• What needs to be done
Return only the tail of the data below, word for word: the line with "Viewport: 1372px width, 873px" and each line after it through the final one.

• Data listing

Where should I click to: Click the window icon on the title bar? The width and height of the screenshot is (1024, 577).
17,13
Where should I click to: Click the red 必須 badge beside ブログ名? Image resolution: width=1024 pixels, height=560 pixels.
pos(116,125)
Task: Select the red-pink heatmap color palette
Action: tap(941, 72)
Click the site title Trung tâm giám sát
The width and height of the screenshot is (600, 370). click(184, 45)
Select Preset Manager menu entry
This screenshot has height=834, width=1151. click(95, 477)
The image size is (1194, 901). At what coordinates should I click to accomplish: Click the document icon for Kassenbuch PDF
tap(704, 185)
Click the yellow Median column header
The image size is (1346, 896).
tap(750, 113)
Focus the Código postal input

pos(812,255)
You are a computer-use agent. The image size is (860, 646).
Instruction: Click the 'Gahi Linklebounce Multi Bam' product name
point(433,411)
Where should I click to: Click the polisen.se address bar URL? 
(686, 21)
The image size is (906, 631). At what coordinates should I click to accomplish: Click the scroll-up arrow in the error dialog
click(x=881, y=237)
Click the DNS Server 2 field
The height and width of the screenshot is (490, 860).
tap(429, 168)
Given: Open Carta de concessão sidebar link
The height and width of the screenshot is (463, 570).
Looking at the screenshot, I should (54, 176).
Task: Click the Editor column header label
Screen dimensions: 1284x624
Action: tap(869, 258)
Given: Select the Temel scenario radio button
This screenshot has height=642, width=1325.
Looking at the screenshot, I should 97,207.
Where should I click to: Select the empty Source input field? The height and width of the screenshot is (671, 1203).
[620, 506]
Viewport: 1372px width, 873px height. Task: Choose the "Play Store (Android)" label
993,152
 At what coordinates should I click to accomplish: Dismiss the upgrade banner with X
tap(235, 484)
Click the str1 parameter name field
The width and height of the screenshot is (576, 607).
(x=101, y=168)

• Answer to this problem
Viewport: 1372px width, 873px height. Task: Choose the "Play Store (Android)" label
993,152
 At what coordinates should I click to accomplish: Dismiss the upgrade banner with X
tap(235, 484)
Click the str1 parameter name field
The width and height of the screenshot is (576, 607).
(x=101, y=168)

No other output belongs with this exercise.